The lodge, located in the park so convenient for the safari game drives and river trips, sits on the northern shore of the Victoria Nile, and until 2021, was reached via an 8-minute ferry crossing, now it’s a quick drive over a substantial two-lane bridge.
Over chilled water melon, the receptionist bombarded us with times of every meal (early morning tea and coffee from 5.45am to 6am, breakfast 6.15am to 9.30am, lunch 12.30pm to 2.30pm and dinner 6.30pm to 9.30pm). In addition, there were the times when power was unavailable (11.30am to 2.30pm and 4.30pm to 6.30pm) and, in a nod to Covid, we had to decide how frequently we wanted our room cleaned and sheets and towels changed.
As the lodge had 54 rooms over two storeys, we opted for one of three tents, which promised a more authentic ‘safari’ experience. The downside was that it was a bit of a hike to the main building, the padlock which had to be clipped into three zips was not easy to manage particularly in the dark, and we had to be accompanied by an armed ranger when returning in the dark after dinner.
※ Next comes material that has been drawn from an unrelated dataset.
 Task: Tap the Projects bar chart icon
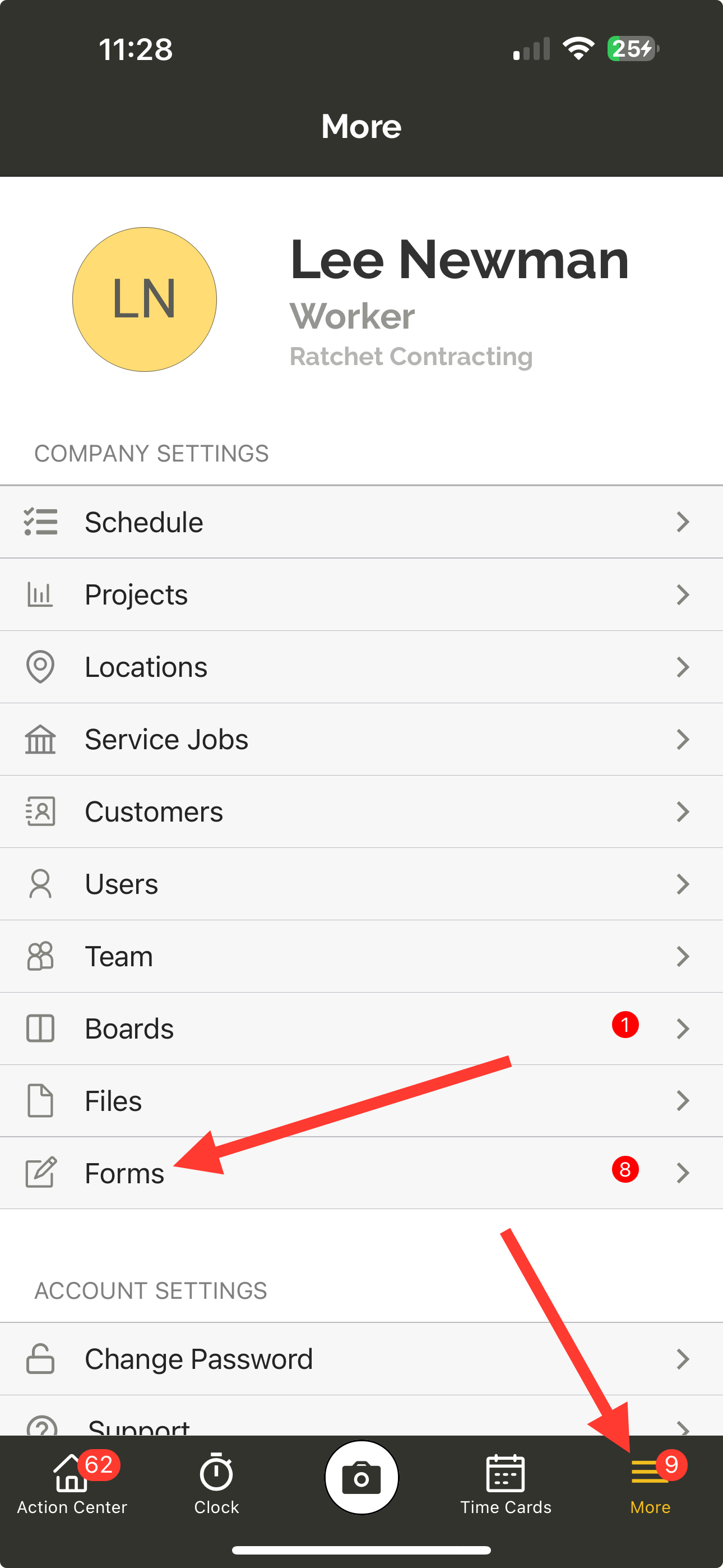(40, 594)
However, we thought it was a good choice, as we had privacy and the wooden deck, with comfortable sofa and chairs, overlooked the Nile and attracted cooling breezes.
Our large bed had a mosquito net, unfurled at turndown, and there were bedside tables, two other tables and behind the bed, two wardrobes (with slippers and a safe) and another table. There was also a fridge, tea and coffee making facilities and Wi-Fi which was a surprise. The tiled bathroom was a good size, with a central basin and shower on one side and loo on the other. The hairdryer plugged in next to a mirror and all plug points didn’t require adaptors.
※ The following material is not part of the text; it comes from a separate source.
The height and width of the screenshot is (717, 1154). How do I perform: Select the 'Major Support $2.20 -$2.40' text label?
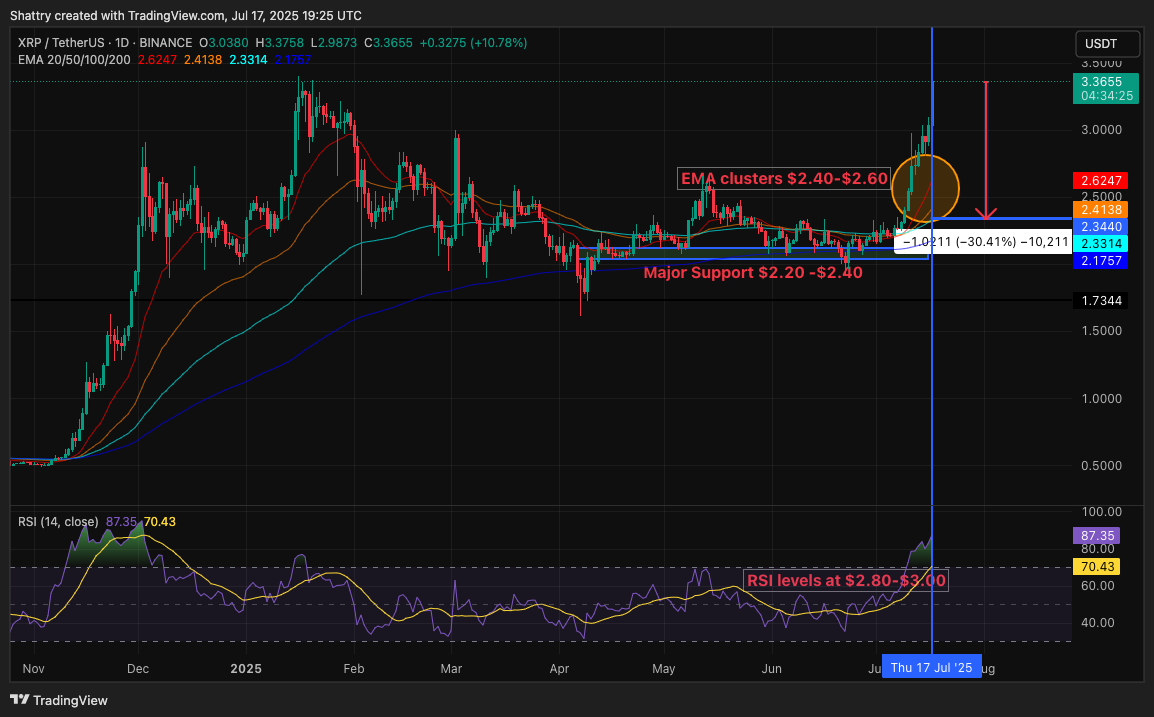(x=752, y=272)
The bar and dining room in the large lodge were on the first floor and the latter had a covered terrace. Depending on guest numbers, which varied on our three nights, food was served from an a la carte menu or buffet style. Meals were excellent but when lunch consisted of soup or salad, followed by a choice of three mains – meat, fish and vegetarian (often an Indian curry) and pudding, three courses in the evening, were too much. We preferred the buffet which allowed us to manage portion sizes more easily. Tea and coffee was available self-service at the end of every meal.
When our morning game drive began before breakfast started, we took a picnic which included cold toasted sandwiches and proved to be a bit too substantial. Once again, we preferred more leisurely mornings when a buffet was available, although when I asked the egg chef for a single fried egg, I ended up with three.
There was a large swimming pool with outdoor bar, and health club. However, we didn’t really have time to make much use of either, although we did enjoy one post river cruise drinks session as we returned a bit earlier in the evening.